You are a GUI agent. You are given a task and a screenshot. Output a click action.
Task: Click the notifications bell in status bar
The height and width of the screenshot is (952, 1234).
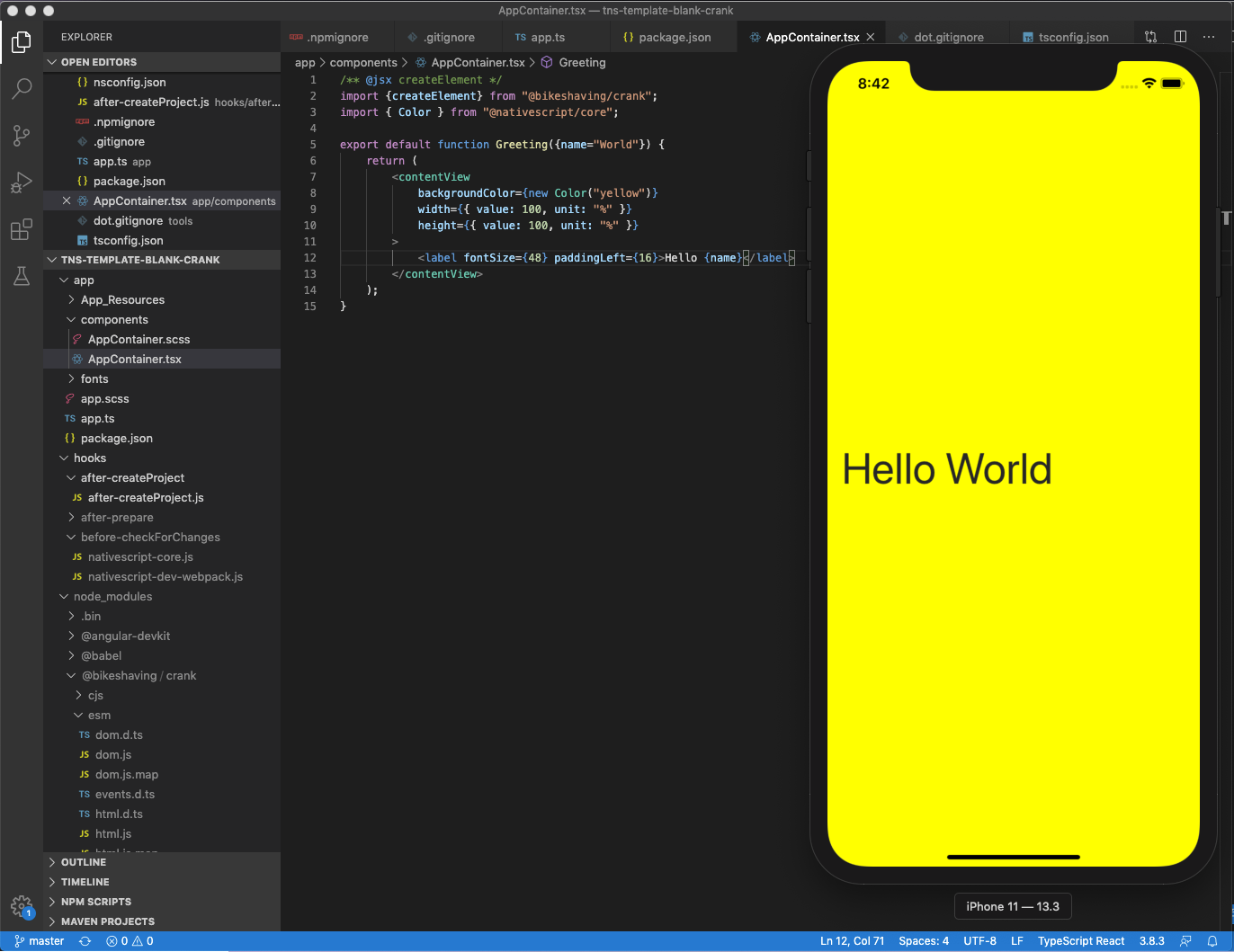click(1212, 941)
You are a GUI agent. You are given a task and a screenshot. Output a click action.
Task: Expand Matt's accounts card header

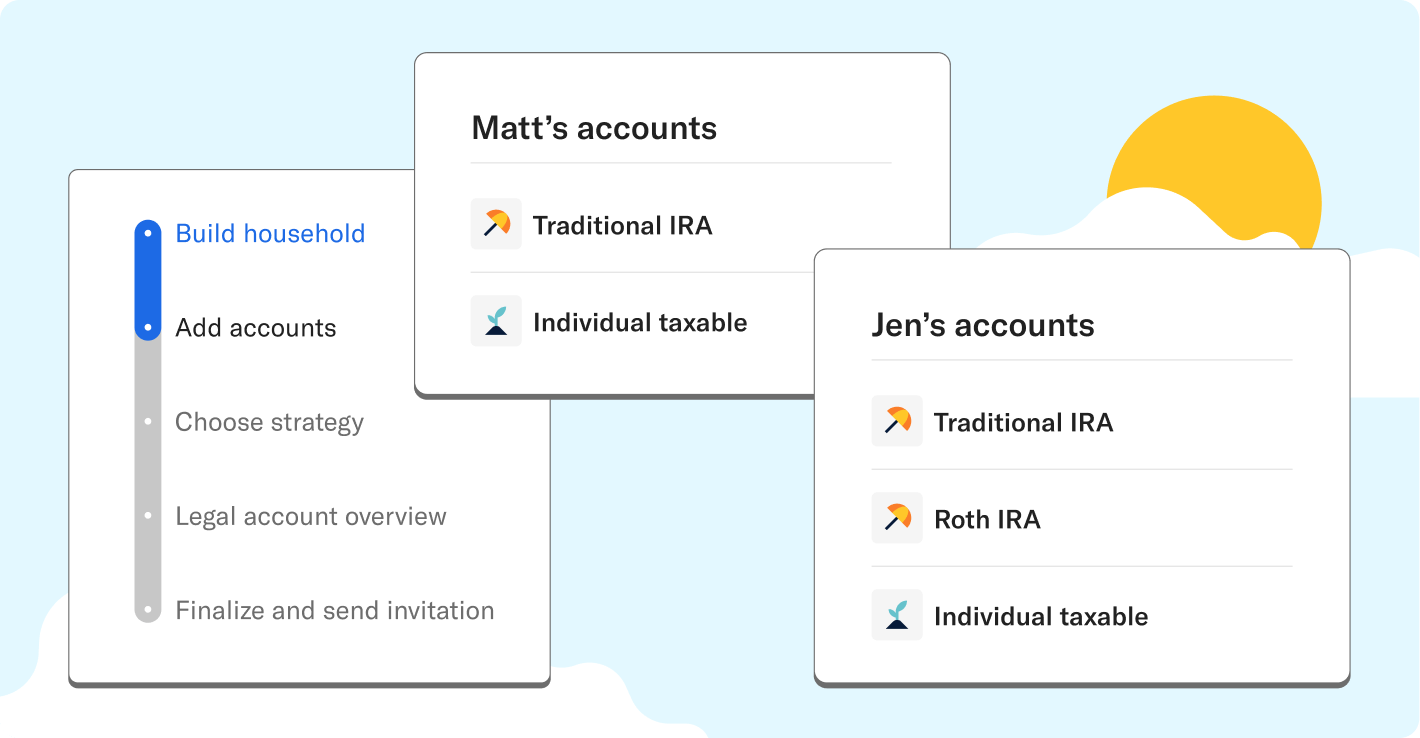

☆ ☆ ☆ ☆ ☆ ☆ ☆

§ YOUR INSTRUCTIONS: Copy out every line of the data above, requests included, and add 47 to each number in the click coordinates given as answers. Leave the pictures out of your answer.

§ REPLY:
You are a GUI agent. You are given a task and a screenshot. Output a click action.
Task: Click the notifications bell in status bar
The height and width of the screenshot is (952, 1234).
click(1259, 988)
You are a GUI agent. You are given a task and a screenshot. Output a click action.
Task: Expand Matt's accounts card header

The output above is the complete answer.